Consider the ring $S=k[x_1,\ldots,x_r]$, graded by $\mathbb N$ with each variable in degree $1$. Let $M$ be finitely generated graded $S$-module. The Hilbert function is defined by $H_M(d)=\dim_k M_d$. It is a well-known theorem of Hilbert that if $M$ is a finitely generated graded $S$-module, then $H_M(d)$ agrees with a polynomial for large $d$.
Now, consider the graded ring $S=k[z_1,z_2]$, with $\deg z_1=2,\deg z_2=3$. I have to show that the Hilbert function $H_S(d)$ is not eventually equal to a polynomial function of $d$.
The homogeneous component $S_d$ is the $k$-submodule of $S$ generated by the monomials of degree $d$. Since $\deg z_1=2$ and $\deg z_2=3$, a monomial $z_1^{\alpha_1}z_2^{\alpha_2}$ has degree $2\alpha_1+3\alpha_2$ (I'm not quite sure about this statement. Can someone verify please?). So given $d$, I have to find the total number of non-negative integer solutions to $2\alpha_1+3\alpha_2=d$. So this reduces to a problem in combinatorics.

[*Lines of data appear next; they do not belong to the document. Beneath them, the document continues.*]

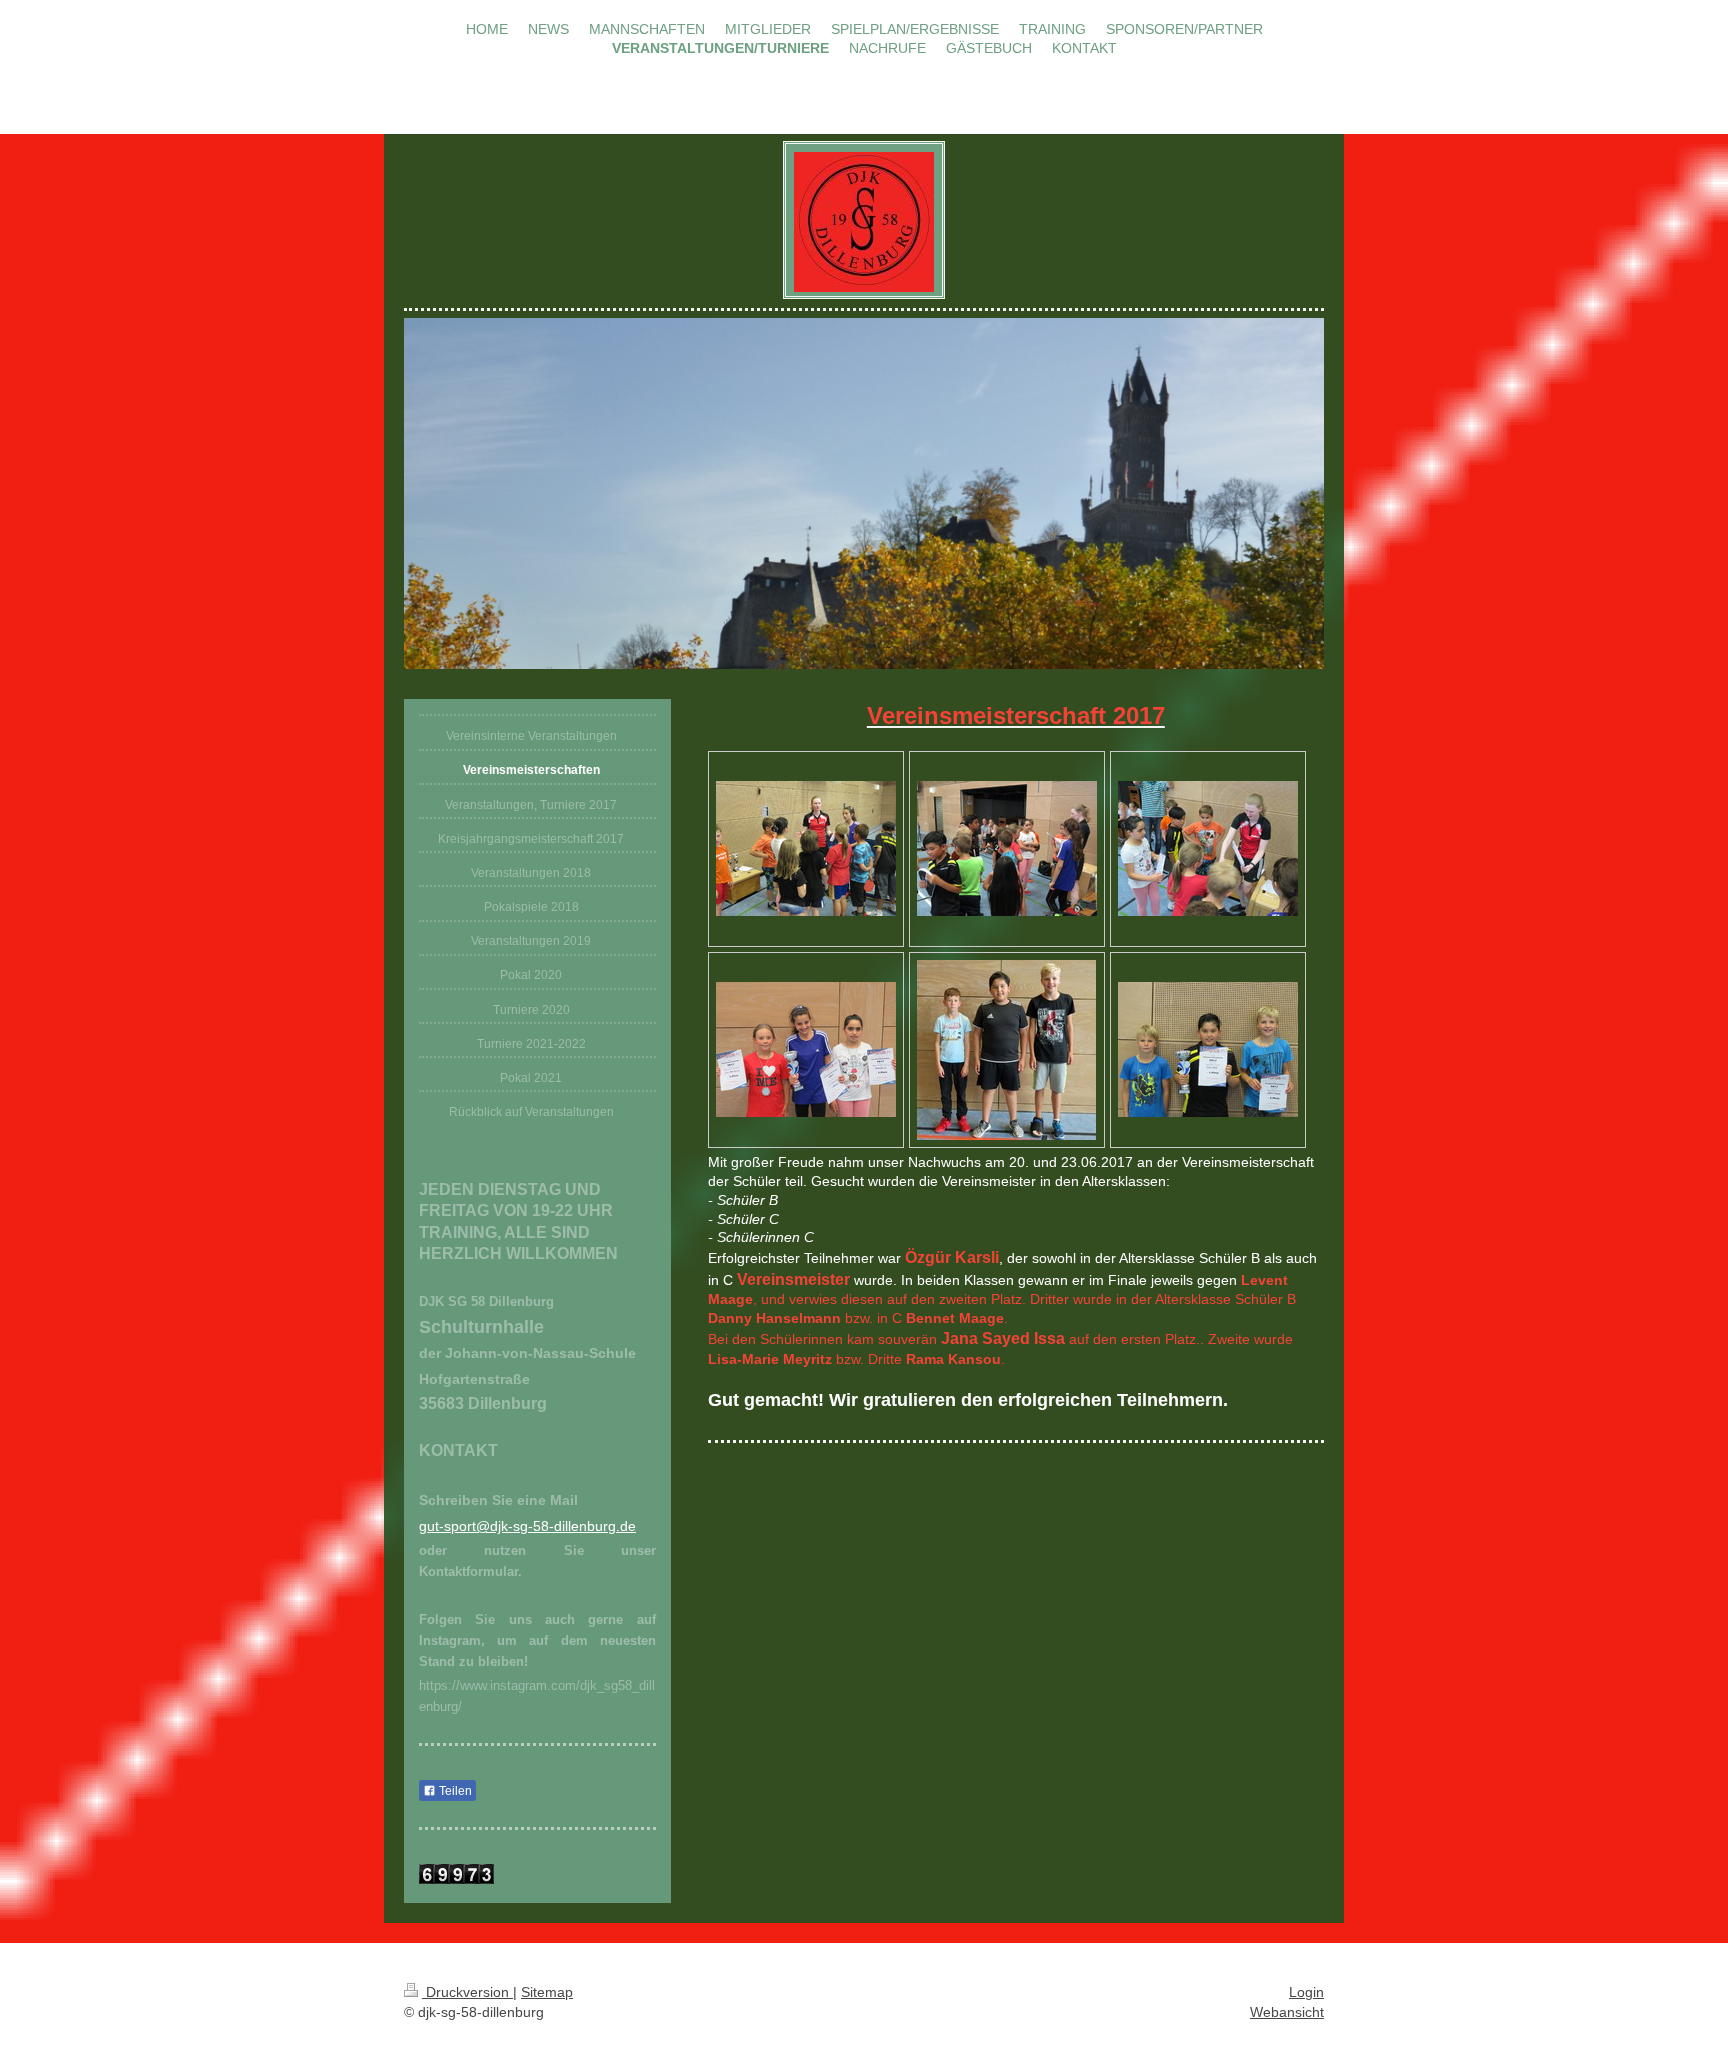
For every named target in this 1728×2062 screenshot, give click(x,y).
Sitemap (547, 1992)
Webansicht (1287, 2012)
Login (1306, 1992)
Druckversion (467, 1992)
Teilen (454, 1791)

The generating function associated with the term $2\alpha_1$ is $\frac1{1-t^2}$ and with $3\alpha_2$ is $\frac1{1-t^3}$. After some tedious calculations(which I'm not including here), I got the final answer as $$H_S(d)=\begin{cases} \dfrac{(-1)^d}{4}+\dfrac14+\dfrac{d+1}6+\dfrac13,& d\equiv 0\pmod 3\\ \dfrac{(-1)^d}{4}+\dfrac14+\dfrac{d+1}6-\dfrac13,& d\equiv 1\pmod 3\\ \dfrac{(-1)^d}{4}+\dfrac14+\dfrac{d+1}6,& d\equiv 2\pmod 3 \end{cases},$$ and it seems to agree with the coefficients given here. But even after all these calculations, I'm struggling to find a solid argument to conclude the proof.

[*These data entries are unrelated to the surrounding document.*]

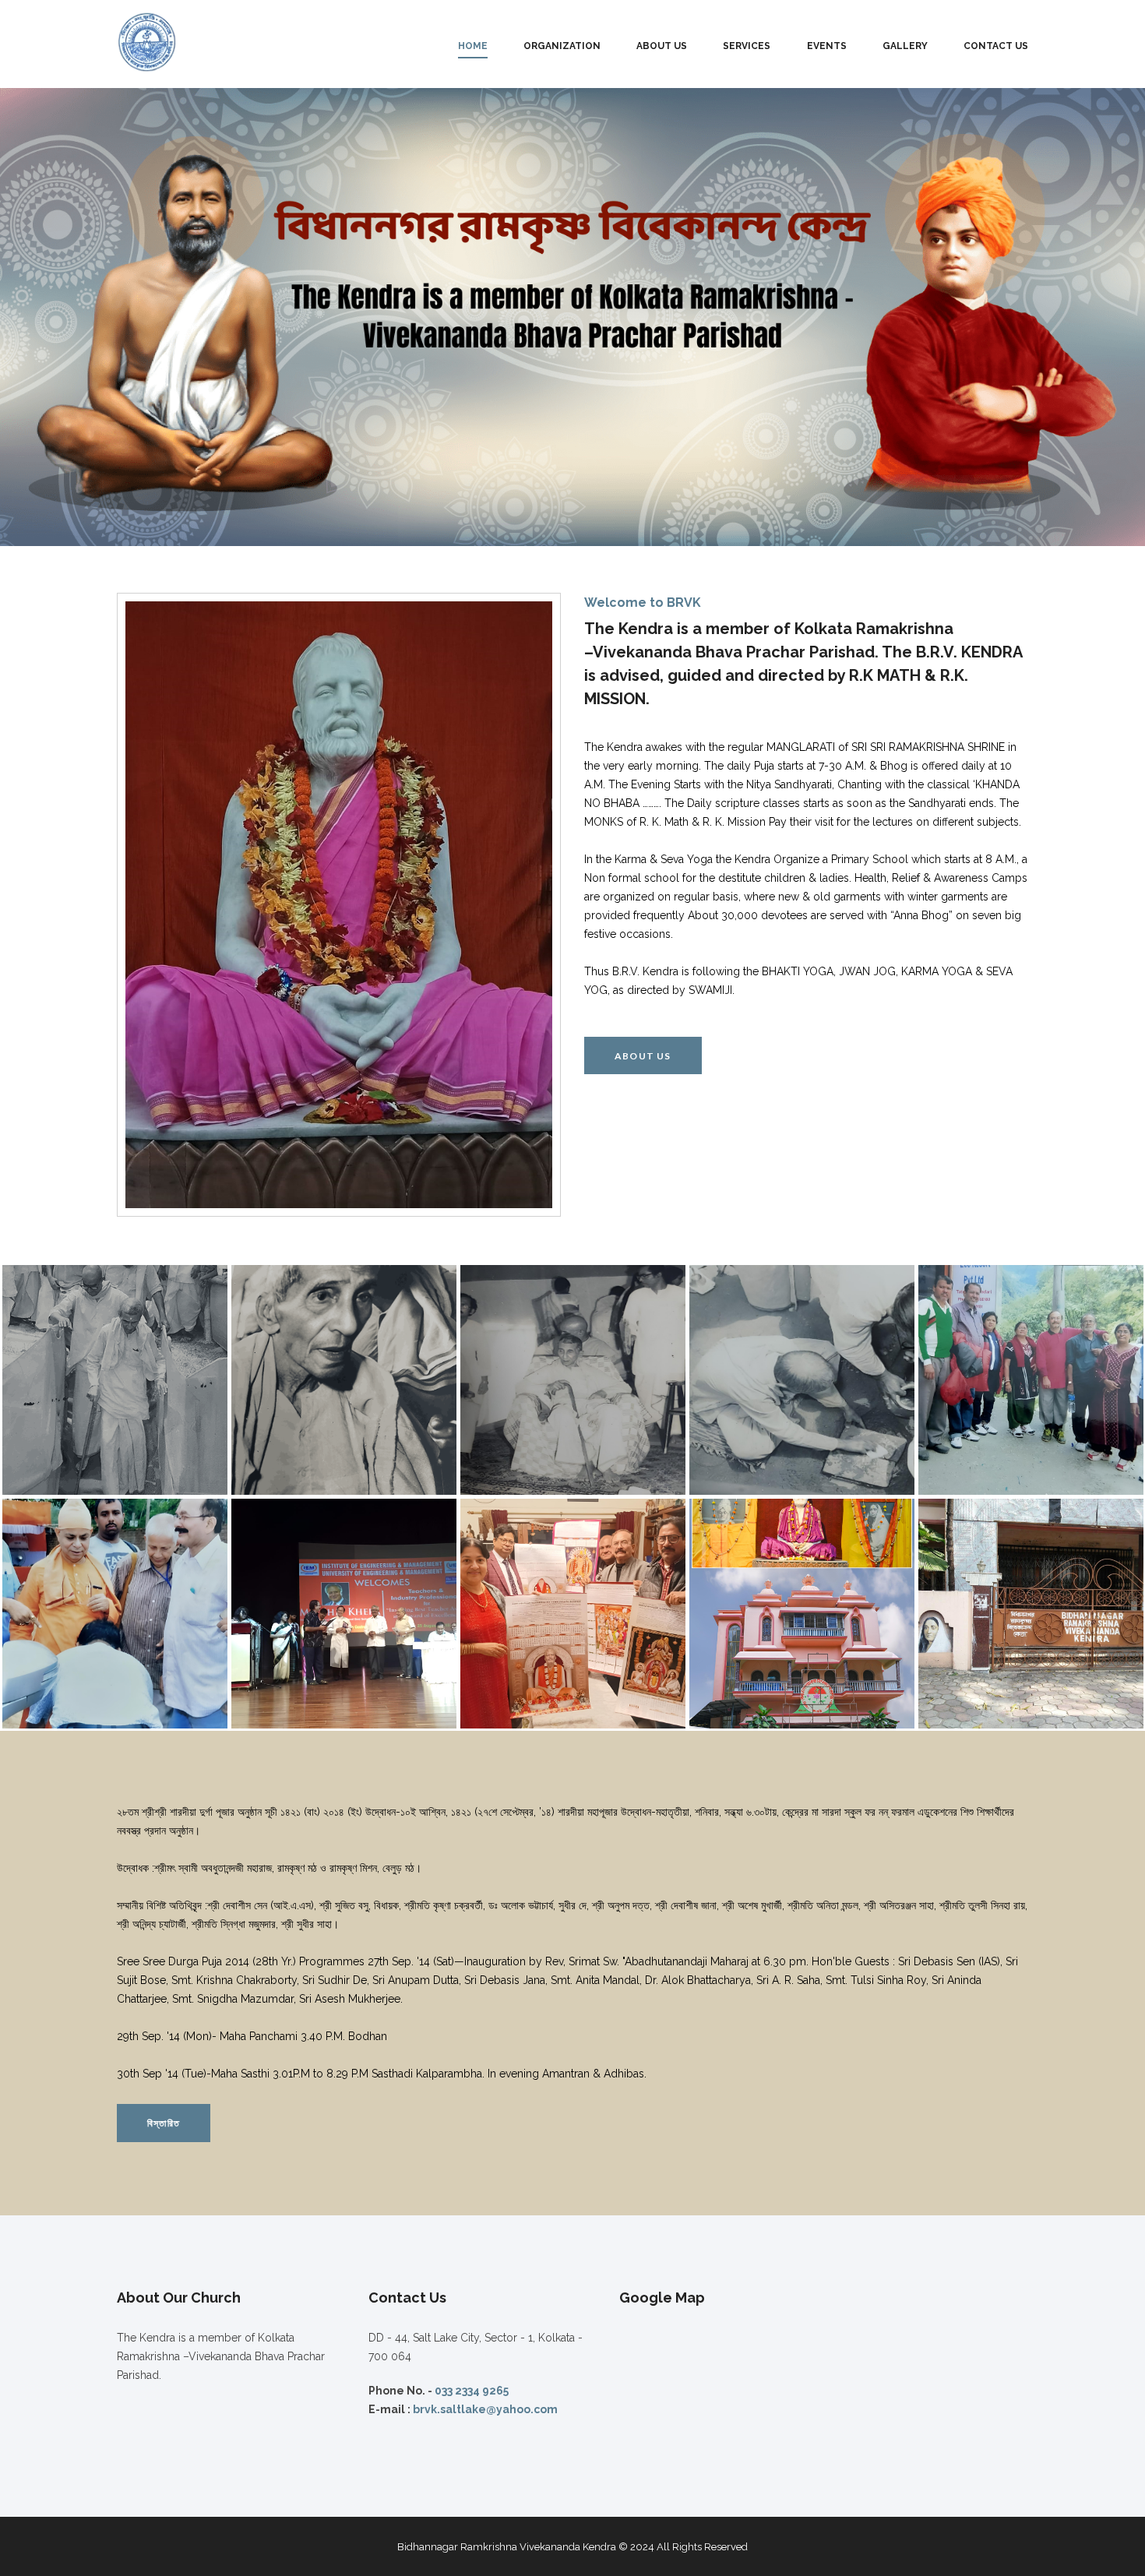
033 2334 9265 (472, 2390)
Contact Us (996, 46)
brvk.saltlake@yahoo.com (485, 2409)
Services (746, 46)
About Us (661, 46)
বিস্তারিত (163, 2123)
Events (827, 46)
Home (473, 46)
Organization (562, 46)
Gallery (905, 46)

The generating function of $H_S(d)$ is $$f(t)=\frac1{(1-t^2)(1-t^3)}.$$ The generating function of a sequence $(a_n)_{n=0}^\infty$ of a function which is eventually polynomial always has the form $$g(t)=\frac{G(t)}{(1-t)^N}$$ where $G$ is a polynomial. In particular, $g(t)$ has poles in the complex plane only at $t=1$. But $f(t)$ has a pole at $t=-1$.